Kadıköyde, Beşiktaşta, Otogarda, Beyazıtta, kısaca istanbulun heryerinde başınıza gelebilecek bir olaydır. Önce elinde karton bir kutu olan biri "bir dakikanızı alabilir miyim?" diye yanınıza yaklaşır. işte bu an (bkz: aha da sıçtık) denilecek andır. Çünkü bu kişi seyyar bir çakma parfüm satıcısıdır ve dakikada 25 yalan söyleme kapasitesine sahiptir. Konuşmasıyla sizi öyle bir baskı altına alır ve etkiler ki ne yapar eder size o çakma Lacoste parfümü satmayı başarır. Özellikle tipinize göre fiyat söyler ve de indirim yapmayı da ihmal etmez. Kimine 80, kimine 40, kimine (bkz: hchngr) ise 12 tl fiyat söyler ve parfümün yanında Hugo Boss marka parfüm (bkz: oğum bunun içinde tütün kolonyası var lan) hediye etmeyi de ihmal etmez..

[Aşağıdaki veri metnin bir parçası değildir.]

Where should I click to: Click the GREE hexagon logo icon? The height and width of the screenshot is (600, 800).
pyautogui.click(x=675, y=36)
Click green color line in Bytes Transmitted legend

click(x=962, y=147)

ciddi bir şekilde "pardon beyler bi şey soracaktım da, bi bakar mısınız, hemen iki saniye" derler.
(tabii ilk tahmin edemezsiniz satıcı olduklarını)
sonra sakince ve çok yavaş bir şekilde eğilerek "bakın yurt dışından yeni parfümler geldi. orijinal. mağazada 50 liraya bulamazsınız bak."
hiç bi tepki vermeyip almak istemeyen bi mimik içinde bulunsanız da hemen valizden bi parfüm çıkartıp;
bak bunu 22 liraya satıyoruz. ama size 7 lira olur. öğrencilersiniz belli. ihtiyacınız var.
??!'^^%&
- yok abi sağolun almayalım biz.
+ ama gençler bulmazsınız bak bundan bidaha.
- yok abi. biz parfüm kullanmayız yha.
+ ama bi deneseydiniz bak.
içses: lan bi siktir git ya.
satıcı içses: hay mına goyim. siktirin gidin lan piçler. bunlar da almadı iyimi.
ekseriyetle sattıkları parfümler de istiklal caddesin de kapanan br mağaza'nın ürünü olurlar. yani hiç kaliteden taviz yoktur, ama pazarlığa 200 tl den başlayıp 10 tl ye bırakanı görülmüştür.